Making Sense of Myriad Models
What you need to know about all those COVID-19 predictions.
Four months ago, it was unimaginable that the public would be routinely grappling with terms like “R0” or contemplating logarithmic curves. But epidemiological models and their predictions are now regular fodder for the news and social media debates. These models can be confusing for nonexperts, so Justin Lessler and Elizabeth Lee of the Bloomberg School’s Infectious Disease Dynamics group clarify things by highlighting four important considerations.
Different models make different assumptions. Modeling explores questions ranging from how long infected individuals are contagious to the effectiveness of stay-at-home orders. In each case, one must define the current situation and likely future conditions before making projections. For example, a model of viral spread might assume that a community mostly stays continuously sequestered—a reasonable short-term assumption that starts falling apart as months pass. Lee thinks modelers must be clear about the “ground rules” they’re following: “There needs to be more of an upfront statement about what assumptions are being made and what the model can or can’t do.”

_WORK TO COMPLETE_
A: In the piece on COVID-19 models, rewrite the portion between "Four months ago, it" and "four important considerations.", inclusive, changing "nonexperts" to "laypeople".
B: Check each statement against the piece on COVID-19 models. Answer yes or no, and quote the words from the piece that settle it.
(i) Justin Lessler and Elizabeth Lee belong to the Bloomberg School's Infectious Disease Dynamics group.
(ii) The piece calls the assumption that a community stays continuously sequestered reasonable over the long term.
(iii) Lee wants modelers to state their assumptions upfront.
C: Continue the piece on COVID-19 models from its last sentence.

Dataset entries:
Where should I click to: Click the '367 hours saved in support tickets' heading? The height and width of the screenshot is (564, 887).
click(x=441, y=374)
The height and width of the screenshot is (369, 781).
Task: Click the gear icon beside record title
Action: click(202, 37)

_TASK-BY-TASK RESULTS_
A:
Four months ago, it was unimaginable that the public would be routinely grappling with terms like “R0” or contemplating logarithmic curves. But epidemiological models and their predictions are now regular fodder for the news and social media debates. These models can be confusing for laypeople, so Justin Lessler and Elizabeth Lee of the Bloomberg School’s Infectious Disease Dynamics group clarify things by highlighting four important considerations.

B:
(i) Yes: "Justin Lessler and Elizabeth Lee of the Bloomberg School’s Infectious Disease Dynamics group"
(ii) No: "a reasonable short-term assumption that starts falling apart as months pass"
(iii) Yes: "There needs to be more of an upfront statement about what assumptions are being made and what the model can or can’t do."

C:
Models are built on incomplete information. Lessler sees a Catch-22 in pandemic modeling: “Models are most useful when we have the least data on which to base our decisions,” he says, “but that’s also when the models are the least well-informed.” With SARS-CoV-2, scientists have had to learn on the fly about fundamentals like how the coronavirus is transmitted or persists in different environments. Along the way, they have gained clarity on things like the infection fatality rate—estimated between 0.5% and 1% of infections—and the role of superspreading events. These insights are helpful for gaming things out, but researchers still lack critical information, including how widespread and durable post-infection immunity is.
Insights may not be broadly generalizable. Researchers initially leaned heavily on early findings from China and Italy. But the resulting models may not be directly comparable to other regions. Lee cites differences in pandemic countermeasures and health care systems—including patient treatment protocols and access to testing —as important confounders. Many other factors shape public health as well. Lessler notes, for example, that it remains unclear why New York City experienced such a severe crisis relative to other U.S. cities. “Maybe the disease isn’t as transmissible in less dense areas as [it is] in denser areas, or maybe there’s a big effect of climate,” he says. “But we are still figuring that out.”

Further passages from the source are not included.